Exercise directions:
Please return the lines of the data below, word for word, from the first line through the line containing "You are a computer-use".

(Records shown Opens)

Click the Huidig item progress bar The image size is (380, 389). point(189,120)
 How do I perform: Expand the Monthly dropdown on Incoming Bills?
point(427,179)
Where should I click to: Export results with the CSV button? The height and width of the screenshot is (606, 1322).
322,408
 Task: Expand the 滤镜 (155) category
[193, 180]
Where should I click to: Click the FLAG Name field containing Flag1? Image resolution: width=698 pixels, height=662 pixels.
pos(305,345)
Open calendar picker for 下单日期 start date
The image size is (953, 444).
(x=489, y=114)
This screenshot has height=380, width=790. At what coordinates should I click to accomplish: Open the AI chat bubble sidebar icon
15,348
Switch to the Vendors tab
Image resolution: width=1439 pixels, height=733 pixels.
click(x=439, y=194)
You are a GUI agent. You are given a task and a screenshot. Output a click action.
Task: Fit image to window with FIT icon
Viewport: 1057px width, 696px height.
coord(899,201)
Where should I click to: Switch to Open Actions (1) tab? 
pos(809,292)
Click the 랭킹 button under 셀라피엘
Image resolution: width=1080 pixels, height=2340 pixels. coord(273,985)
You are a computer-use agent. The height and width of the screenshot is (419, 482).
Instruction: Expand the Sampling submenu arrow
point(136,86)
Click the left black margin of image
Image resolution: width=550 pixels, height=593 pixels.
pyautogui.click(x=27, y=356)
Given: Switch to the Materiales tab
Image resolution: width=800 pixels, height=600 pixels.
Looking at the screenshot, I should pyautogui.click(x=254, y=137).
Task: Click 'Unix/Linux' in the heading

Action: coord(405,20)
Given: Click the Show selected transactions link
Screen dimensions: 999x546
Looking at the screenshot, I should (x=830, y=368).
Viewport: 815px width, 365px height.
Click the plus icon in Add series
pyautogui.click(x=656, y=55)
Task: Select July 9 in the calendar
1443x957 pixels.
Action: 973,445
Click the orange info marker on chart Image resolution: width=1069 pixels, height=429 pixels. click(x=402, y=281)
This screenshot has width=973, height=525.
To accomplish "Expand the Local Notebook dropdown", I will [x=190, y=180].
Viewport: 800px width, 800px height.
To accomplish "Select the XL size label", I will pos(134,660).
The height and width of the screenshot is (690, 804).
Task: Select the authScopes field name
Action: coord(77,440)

(Records shown Closes)

Answer to this exercise:
Click the Huidig item progress bar The image size is (380, 389). point(189,120)
 How do I perform: Expand the Monthly dropdown on Incoming Bills?
point(427,179)
Where should I click to: Export results with the CSV button? The height and width of the screenshot is (606, 1322).
322,408
 Task: Expand the 滤镜 (155) category
[193, 180]
Where should I click to: Click the FLAG Name field containing Flag1? Image resolution: width=698 pixels, height=662 pixels.
pos(305,345)
Open calendar picker for 下单日期 start date
The image size is (953, 444).
(x=489, y=114)
This screenshot has height=380, width=790. At what coordinates should I click to accomplish: Open the AI chat bubble sidebar icon
15,348
Switch to the Vendors tab
Image resolution: width=1439 pixels, height=733 pixels.
click(x=439, y=194)
You are a GUI agent. You are given a task and a screenshot. Output a click action.
Task: Fit image to window with FIT icon
Viewport: 1057px width, 696px height.
coord(899,201)
Where should I click to: Switch to Open Actions (1) tab? 
pos(809,292)
Click the 랭킹 button under 셀라피엘
Image resolution: width=1080 pixels, height=2340 pixels. coord(273,985)
You are a computer-use agent. The height and width of the screenshot is (419, 482).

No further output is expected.